§ **SELECTED PASSAGE**
>> Begin
And as the guy who researched the history and context of that video found out, many of the residents were in on the joke, trolling the reporters. Notably the guy who held a piece of scaffolding and pretended it was a flute that his Irish great-great-grandfather used to summon leprechauns. My stomach sank, thinking I’ll soon be revealed that it’s a piece of pure fiction, a hoax like the “Fuck her right in the pussy!” video, but no, it’s a real news report from a local Alabama station. Two guys working at a Dallas radio station went to investigate years later and did pretty good detective work, tracing back a guy going by “Midget Sean” who climbed a tree wearing green clothing a few days before St-Patrick’s Day (presumably under the influence of lean and marijuana) and sparked the whole thing.

I took the dog out for a walk and a shit. The neighbors’ door was open, and I could see inside their living room. It was packed with flattened cardboard boxes. Their storage area in the basement is also packed to the brim with cardboard and styrofoam and plastic bottles and other recyclables, that they collect with a rusty tricycle. I never asked them (and when we make small talk it’s laborious, with my laowai accent and their deep countryside dialect) but I assume they were farmers who got compensated with an apartment when the city’s undending horizontal development swallowed their village. Collecting scrap to sell to recycling plants, in lieu of doing other unskilled labor of which there’s plenty around town for any able-bodied ex-cabbage planter, construction and landscaping and street cleaning and the like, can’t pay well but they work on their schedule and there’s always tons of food sitting on the derelict table right in front of the door so they must be doing okay.

Our landlord was also living in the countryside but got expropriated when a road was built, and he got four apartments as compensation. That’s a pretty sweet deal.

Between classes, a bunch of students were hanging out in the hallway, one was in a wheelchair with a bandaged foot. He could still stand, so his pals were taking turns sitting and being pushed around. I asked if I can try and they moved aside to let me. As it happens, I can do a wheelie and hold it in place and even move around on two wheels, a skill I acquired when a friend of mine was wheelchair-bound after breaking her leg but could still walk on crutches for periods of time, so I had a lot of time to practice. The students gasped and hooted and hollered. Some of them tried to do it, I told them “I’m not responsible if you get hurt!” and ran away to my class. A good teacher leads by example.
>> End
(Source records)
>> Begin
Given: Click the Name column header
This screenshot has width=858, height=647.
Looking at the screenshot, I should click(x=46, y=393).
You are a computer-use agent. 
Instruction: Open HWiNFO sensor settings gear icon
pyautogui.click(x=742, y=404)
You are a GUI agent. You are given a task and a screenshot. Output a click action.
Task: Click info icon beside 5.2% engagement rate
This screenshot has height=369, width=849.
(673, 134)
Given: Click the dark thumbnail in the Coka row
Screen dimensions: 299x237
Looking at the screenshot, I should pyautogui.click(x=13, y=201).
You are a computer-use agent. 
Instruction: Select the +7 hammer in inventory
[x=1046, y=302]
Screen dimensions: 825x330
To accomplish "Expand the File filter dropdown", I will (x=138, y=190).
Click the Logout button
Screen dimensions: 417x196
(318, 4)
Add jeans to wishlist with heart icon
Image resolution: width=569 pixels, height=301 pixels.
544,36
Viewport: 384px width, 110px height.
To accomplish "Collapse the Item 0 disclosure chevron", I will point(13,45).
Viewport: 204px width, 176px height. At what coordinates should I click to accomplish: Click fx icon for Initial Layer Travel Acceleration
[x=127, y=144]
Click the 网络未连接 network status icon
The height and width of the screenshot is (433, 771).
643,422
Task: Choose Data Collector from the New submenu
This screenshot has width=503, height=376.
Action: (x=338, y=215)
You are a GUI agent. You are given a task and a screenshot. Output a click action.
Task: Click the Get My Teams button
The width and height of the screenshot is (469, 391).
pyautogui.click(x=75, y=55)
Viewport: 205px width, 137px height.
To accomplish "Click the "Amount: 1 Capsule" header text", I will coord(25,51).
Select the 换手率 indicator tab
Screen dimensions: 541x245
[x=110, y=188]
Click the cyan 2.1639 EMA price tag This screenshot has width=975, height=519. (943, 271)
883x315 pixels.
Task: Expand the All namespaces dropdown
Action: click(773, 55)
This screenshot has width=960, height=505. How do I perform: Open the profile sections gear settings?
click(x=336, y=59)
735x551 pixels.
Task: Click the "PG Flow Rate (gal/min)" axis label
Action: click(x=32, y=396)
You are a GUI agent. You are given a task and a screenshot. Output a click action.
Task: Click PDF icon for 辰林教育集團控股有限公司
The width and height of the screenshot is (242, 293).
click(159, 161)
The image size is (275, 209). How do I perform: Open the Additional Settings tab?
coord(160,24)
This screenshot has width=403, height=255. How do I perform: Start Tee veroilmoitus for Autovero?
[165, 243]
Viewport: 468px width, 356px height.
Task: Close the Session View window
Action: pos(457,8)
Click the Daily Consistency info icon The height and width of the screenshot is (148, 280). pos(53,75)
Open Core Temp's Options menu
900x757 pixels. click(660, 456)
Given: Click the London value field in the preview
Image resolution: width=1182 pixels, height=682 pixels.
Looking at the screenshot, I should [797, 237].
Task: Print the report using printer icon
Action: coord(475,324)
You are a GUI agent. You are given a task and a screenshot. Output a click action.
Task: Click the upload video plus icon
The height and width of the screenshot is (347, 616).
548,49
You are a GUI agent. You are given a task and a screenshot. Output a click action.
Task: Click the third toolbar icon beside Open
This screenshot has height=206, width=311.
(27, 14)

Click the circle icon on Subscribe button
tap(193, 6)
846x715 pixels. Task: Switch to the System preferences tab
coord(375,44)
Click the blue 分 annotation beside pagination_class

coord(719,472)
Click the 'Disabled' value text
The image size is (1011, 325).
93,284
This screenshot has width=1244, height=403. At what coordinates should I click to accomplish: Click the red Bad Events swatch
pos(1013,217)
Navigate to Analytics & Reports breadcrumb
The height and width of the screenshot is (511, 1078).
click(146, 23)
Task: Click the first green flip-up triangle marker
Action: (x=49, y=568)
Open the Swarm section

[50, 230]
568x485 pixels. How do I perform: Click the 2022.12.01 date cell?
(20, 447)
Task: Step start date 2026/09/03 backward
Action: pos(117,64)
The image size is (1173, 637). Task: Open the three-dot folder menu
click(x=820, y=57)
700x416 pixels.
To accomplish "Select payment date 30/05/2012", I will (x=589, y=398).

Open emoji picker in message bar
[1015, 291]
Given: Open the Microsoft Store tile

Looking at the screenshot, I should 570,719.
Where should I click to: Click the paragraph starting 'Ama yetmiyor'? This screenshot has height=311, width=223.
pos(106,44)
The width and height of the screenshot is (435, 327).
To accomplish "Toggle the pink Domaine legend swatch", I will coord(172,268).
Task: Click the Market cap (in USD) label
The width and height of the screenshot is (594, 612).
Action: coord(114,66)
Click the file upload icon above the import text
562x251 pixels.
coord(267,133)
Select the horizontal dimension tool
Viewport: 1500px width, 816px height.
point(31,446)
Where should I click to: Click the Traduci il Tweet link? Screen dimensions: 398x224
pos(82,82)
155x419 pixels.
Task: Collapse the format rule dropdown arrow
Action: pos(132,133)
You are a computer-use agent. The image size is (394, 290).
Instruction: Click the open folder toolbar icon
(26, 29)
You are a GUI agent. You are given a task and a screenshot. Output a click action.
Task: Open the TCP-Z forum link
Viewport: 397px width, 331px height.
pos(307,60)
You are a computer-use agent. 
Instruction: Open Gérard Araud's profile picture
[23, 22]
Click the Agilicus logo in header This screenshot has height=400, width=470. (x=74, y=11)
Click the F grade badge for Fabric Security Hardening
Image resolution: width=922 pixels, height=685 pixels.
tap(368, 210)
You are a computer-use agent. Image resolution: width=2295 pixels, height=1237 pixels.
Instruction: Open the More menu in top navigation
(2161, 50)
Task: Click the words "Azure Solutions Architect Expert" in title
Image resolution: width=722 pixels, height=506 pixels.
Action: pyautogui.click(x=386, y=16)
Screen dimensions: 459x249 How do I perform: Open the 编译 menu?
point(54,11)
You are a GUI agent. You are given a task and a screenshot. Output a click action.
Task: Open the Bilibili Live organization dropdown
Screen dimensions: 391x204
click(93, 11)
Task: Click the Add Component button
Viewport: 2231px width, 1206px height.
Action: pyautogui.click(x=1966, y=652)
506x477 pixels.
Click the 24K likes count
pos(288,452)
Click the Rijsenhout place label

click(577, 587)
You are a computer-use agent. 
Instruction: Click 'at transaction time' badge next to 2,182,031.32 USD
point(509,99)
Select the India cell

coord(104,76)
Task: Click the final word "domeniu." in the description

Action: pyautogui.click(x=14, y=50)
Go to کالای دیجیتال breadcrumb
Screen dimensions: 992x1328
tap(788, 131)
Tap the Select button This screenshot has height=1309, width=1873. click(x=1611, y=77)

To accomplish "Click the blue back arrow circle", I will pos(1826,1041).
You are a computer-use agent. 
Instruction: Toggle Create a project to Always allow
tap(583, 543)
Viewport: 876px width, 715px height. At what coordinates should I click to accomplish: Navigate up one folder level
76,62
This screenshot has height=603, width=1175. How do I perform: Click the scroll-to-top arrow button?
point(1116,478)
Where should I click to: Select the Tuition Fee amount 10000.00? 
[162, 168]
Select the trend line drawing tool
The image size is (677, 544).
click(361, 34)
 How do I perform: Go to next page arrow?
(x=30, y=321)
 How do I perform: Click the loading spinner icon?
>> End
§ **LIST OF TASKS**
1. According to the passage, how many apartments did the landlord receive as compensation when a road was built?
2. Recast everything in the listing from the line containing "Select the trend line drawing tool" down to the end of the listing as a numbered list, leaving out blank lines.
The passage and the listing have nothing to do with each other.

§ **SOLUTIONS TO THE TASKS**
1. Four apartments.

2.
1. Select the trend line drawing tool
2. The image size is (677, 544).
3. click(361, 34)
4.  How do I perform: Go to next page arrow?
5. (x=30, y=321)
6.  How do I perform: Click the loading spinner icon?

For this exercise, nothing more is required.